Having a child is such a personal and intimate process. It’s a decision that comes from your heart, and nobody else should be part of that but you and your partner. So remember that you don’t have to explain or find a common ground between you and the asker. Or they won’t ever stop.
“Oh, you’ll be happier with children.”
“You’ll never know what true love is until you’ve had a child.”
“There is never a perfect timing for having children, so just have them anyway.”
“Having just one child is kind of selfish. He/she needs a sibling.”

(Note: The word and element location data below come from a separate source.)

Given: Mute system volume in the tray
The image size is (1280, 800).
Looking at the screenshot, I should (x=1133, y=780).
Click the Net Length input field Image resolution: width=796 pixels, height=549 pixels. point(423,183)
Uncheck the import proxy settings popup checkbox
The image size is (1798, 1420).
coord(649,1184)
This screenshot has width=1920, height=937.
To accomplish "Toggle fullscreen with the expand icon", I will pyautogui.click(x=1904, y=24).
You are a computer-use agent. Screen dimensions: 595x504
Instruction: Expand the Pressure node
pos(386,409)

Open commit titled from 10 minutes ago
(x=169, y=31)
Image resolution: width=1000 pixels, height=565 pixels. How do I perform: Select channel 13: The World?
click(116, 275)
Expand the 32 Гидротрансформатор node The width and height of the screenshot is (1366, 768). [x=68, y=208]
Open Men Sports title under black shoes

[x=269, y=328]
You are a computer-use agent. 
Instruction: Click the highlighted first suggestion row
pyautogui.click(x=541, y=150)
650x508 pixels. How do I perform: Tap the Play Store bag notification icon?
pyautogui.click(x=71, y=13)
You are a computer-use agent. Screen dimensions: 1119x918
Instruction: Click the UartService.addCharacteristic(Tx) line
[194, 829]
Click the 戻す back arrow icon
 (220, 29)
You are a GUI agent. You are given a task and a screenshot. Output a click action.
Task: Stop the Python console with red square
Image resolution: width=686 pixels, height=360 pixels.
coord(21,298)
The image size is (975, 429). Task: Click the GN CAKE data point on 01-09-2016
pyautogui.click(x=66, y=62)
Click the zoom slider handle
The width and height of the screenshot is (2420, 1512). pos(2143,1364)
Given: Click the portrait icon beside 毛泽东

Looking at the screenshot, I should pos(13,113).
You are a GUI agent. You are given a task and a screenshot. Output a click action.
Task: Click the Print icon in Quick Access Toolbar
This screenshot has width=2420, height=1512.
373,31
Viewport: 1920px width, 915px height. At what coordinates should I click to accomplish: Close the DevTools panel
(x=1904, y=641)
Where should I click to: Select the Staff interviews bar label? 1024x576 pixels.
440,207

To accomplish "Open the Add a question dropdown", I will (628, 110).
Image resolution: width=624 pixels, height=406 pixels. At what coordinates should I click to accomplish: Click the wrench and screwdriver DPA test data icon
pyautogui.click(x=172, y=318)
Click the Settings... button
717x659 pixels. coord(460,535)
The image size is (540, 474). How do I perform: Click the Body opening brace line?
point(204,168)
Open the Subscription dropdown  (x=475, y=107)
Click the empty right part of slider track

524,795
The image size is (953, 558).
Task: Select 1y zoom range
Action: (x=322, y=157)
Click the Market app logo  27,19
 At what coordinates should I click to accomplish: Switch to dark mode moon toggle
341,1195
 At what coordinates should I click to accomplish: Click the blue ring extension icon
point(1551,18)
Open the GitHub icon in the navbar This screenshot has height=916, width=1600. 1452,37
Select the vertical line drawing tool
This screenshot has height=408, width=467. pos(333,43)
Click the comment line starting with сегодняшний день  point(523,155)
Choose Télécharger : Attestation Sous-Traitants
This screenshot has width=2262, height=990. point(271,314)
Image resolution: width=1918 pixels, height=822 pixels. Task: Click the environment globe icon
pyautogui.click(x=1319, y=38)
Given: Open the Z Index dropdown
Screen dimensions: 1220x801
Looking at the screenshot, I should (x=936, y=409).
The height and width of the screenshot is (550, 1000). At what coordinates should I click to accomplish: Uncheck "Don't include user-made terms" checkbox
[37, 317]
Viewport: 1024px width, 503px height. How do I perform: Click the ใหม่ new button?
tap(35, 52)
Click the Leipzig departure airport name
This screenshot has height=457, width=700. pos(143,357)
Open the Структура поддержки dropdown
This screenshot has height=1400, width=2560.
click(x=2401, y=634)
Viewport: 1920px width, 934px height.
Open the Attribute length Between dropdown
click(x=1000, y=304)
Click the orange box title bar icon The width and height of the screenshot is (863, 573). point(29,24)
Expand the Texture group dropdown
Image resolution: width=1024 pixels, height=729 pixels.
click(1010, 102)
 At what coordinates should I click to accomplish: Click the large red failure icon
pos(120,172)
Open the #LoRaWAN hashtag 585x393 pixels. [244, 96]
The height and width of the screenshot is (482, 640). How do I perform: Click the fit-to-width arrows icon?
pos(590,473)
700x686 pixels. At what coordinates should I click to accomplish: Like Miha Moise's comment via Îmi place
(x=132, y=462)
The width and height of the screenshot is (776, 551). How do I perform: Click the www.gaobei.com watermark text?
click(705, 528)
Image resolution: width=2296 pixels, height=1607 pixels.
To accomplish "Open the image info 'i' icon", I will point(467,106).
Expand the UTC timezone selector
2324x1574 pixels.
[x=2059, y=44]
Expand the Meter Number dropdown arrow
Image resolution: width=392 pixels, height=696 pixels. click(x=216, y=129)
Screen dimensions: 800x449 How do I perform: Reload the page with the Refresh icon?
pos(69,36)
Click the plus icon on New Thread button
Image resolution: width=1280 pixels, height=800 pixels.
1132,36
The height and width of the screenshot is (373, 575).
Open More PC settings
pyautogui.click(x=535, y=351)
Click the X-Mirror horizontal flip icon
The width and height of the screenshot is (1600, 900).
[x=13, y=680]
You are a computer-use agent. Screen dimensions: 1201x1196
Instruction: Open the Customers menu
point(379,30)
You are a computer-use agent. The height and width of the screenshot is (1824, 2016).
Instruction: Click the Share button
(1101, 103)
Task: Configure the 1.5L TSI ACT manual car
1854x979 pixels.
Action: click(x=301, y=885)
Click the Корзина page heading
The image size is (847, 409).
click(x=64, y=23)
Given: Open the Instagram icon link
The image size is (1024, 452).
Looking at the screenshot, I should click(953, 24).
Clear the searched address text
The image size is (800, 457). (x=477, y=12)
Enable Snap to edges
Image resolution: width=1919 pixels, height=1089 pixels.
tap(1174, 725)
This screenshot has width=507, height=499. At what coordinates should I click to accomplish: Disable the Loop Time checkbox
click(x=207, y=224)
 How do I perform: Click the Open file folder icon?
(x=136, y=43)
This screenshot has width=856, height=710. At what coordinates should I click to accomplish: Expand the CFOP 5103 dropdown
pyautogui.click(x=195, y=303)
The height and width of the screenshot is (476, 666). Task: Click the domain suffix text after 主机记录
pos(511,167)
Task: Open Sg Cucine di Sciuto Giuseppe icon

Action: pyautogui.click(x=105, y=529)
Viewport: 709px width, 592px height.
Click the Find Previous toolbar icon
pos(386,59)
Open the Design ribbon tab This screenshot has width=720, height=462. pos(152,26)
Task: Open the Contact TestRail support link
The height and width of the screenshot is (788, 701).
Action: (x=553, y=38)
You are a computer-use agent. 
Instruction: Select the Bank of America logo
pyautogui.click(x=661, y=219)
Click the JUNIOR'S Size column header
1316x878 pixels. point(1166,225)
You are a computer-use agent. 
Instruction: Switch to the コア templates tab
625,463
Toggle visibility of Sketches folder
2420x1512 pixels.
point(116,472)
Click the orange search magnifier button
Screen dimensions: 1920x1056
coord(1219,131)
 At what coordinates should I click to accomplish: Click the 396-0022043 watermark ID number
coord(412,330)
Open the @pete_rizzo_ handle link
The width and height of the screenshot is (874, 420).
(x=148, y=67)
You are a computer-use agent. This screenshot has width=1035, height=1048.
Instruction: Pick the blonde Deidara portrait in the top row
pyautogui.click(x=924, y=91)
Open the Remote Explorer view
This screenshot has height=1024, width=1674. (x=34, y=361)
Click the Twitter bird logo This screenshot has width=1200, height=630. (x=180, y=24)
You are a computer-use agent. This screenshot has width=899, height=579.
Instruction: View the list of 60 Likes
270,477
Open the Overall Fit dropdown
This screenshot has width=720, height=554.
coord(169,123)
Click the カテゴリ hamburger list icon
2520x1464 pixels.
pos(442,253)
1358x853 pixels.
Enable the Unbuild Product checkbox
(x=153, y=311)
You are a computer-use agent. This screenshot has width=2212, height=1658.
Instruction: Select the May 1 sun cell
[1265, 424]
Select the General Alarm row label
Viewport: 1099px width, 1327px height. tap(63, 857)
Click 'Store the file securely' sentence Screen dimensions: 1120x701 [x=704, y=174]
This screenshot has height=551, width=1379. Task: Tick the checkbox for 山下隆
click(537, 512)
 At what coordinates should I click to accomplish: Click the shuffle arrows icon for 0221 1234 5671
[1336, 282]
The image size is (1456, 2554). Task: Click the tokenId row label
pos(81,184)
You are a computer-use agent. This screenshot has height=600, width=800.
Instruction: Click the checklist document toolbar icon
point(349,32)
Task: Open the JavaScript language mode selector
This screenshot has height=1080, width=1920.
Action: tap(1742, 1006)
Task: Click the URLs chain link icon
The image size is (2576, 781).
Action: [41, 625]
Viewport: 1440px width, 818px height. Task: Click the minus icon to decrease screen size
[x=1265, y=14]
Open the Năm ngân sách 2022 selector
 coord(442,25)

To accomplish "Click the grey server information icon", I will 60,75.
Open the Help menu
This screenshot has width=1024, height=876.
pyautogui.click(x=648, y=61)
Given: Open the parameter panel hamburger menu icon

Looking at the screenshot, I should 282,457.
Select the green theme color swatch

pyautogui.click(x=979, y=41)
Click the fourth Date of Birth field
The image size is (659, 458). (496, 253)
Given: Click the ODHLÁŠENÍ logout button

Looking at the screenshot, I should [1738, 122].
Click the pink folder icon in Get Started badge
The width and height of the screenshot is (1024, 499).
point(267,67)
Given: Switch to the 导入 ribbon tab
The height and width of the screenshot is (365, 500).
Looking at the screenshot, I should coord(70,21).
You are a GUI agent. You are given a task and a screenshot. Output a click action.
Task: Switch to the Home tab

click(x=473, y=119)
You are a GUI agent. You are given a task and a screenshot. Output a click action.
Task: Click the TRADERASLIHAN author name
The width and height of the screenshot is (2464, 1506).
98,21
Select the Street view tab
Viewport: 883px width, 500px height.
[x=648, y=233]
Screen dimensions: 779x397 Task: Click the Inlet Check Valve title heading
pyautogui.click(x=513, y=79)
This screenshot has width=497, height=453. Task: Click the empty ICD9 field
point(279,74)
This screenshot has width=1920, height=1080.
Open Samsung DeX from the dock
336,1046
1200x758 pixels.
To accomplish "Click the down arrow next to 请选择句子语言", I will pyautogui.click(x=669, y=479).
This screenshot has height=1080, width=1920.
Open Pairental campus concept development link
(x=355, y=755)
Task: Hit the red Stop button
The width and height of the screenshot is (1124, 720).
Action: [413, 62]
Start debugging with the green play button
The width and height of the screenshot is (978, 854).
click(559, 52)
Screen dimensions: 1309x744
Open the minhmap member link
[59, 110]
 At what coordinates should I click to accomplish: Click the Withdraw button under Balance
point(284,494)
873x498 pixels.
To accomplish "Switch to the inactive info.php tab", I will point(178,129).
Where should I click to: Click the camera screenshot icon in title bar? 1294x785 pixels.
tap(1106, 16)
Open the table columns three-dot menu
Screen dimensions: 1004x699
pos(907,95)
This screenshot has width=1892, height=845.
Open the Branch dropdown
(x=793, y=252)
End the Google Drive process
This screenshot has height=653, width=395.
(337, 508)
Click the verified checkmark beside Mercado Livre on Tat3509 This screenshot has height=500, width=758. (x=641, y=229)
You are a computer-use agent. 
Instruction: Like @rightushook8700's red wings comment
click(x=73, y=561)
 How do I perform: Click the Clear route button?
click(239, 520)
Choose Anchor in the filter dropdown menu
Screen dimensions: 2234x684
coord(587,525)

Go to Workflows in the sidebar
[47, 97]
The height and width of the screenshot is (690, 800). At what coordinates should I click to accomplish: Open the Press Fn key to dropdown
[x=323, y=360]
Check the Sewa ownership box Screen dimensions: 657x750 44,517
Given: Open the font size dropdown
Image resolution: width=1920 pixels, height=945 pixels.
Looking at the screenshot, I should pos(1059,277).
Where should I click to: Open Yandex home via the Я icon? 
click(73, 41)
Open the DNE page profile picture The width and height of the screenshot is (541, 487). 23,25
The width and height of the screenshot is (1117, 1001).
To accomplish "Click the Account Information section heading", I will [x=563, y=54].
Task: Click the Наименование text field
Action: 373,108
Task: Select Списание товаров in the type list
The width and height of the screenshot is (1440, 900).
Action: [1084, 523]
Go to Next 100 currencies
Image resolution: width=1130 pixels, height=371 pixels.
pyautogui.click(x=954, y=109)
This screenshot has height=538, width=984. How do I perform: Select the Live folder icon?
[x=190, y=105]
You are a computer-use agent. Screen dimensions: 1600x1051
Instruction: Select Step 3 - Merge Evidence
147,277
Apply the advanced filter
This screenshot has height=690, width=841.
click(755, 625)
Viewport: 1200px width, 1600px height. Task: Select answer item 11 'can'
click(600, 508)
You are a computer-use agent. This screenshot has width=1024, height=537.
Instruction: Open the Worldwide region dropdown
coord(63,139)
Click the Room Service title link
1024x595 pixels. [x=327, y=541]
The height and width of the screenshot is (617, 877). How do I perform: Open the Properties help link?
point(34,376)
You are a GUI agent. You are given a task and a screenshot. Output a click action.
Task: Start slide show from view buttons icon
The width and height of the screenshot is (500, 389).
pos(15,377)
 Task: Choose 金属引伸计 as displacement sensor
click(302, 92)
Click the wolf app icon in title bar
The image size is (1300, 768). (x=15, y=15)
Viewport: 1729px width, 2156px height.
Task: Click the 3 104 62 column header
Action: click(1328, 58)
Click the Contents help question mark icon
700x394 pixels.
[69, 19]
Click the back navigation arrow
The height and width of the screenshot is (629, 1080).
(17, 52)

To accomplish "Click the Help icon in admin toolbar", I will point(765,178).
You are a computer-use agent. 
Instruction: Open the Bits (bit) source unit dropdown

Sound familiar, childless women/men?
So, for everyone who has asked personal questions (and that includes me in the past too): it’s okay that you’ve asked them. We have all done it. I just ask you to be mindful moving forward. Trust me, if that woman you know or just met wants to let you know when or if she will have children, she will be glad to tell you. You won’t need to ask. But if she is silent and never mentions anything about it, please don’t bring it up.
Also, understand that we all have different life missions. There are plenty of families growing, and there are plenty not growing—and that is okay. It’s all balancing out in this perfect world.
And you, dear childless woman, please don’t feel like you need to explain in order to fit in. You have your place in this world, no matter what people tell you. You’ve come here with a mission, whatever it is. But ultimately, you came here to be yourself first, before being a mother.
If you decide to become a mother someday, that would be a delightful experience, because you’ll already know yourself before meeting your new “soulmate” who will fill your heart with joy. But if you don’t become one, you should still be happy and live through the power of your choices.
So please, be proud to be just as you are, with or without children.